Chien hargneux a toujours l’oreille déchirée

Un chien avec un bout d'oreille coupée

« Chien hargneux a toujours l’oreille déchirée » est un proverbe qu’on emploie pour signifier que l’agressivité des personnes de nature querelleuse finit toujours par se retourner contre elles.


On le trouve dans les dictionnaires depuis déjà longtemps.
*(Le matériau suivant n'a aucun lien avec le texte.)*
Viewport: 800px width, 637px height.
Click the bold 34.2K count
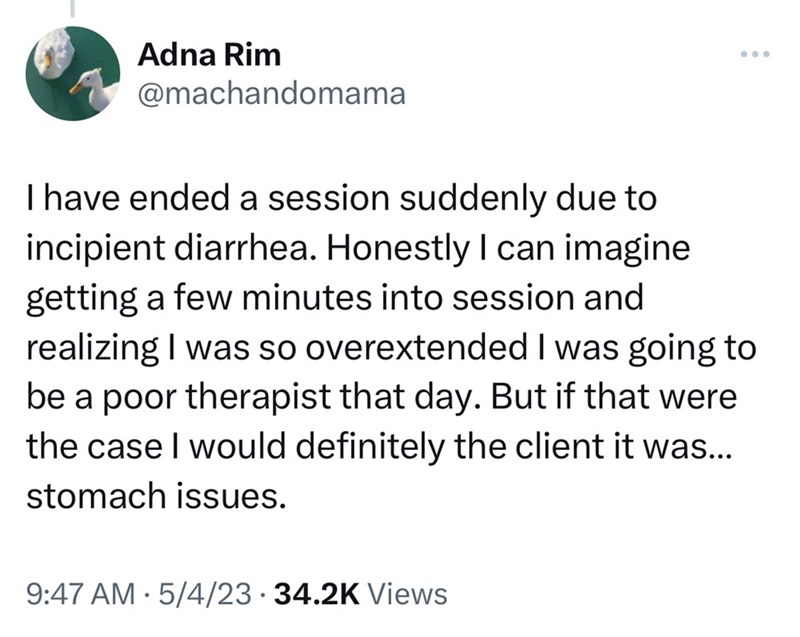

En effet, il figure déjà sous cette forme dans la première édition du Dictionnaire de l’Académie française, paru en 1698. Il est également présent dans le Dictionnaire universel du lexicographe français Antoine Furetière (1609-1688), publié à titre posthume en 1690. Celui-ci préfère toutefois la forme plurielle : « les chiens hargneux ont toujours les oreilles déchirées ».


En fait, la phrase telle qu’on la connaît aujourd’hui semble apparaître pour la première fois à l’écrit dans une fable aujourd’hui méconnue du célèbre fabuliste français Jean de le Fontaine (1621-1695) : « Le Chien à qui on a coupé les oreilles ». Elle porte le numéro 8 dans le livre X du deuxième tome de ses Fables, qui date de 1678.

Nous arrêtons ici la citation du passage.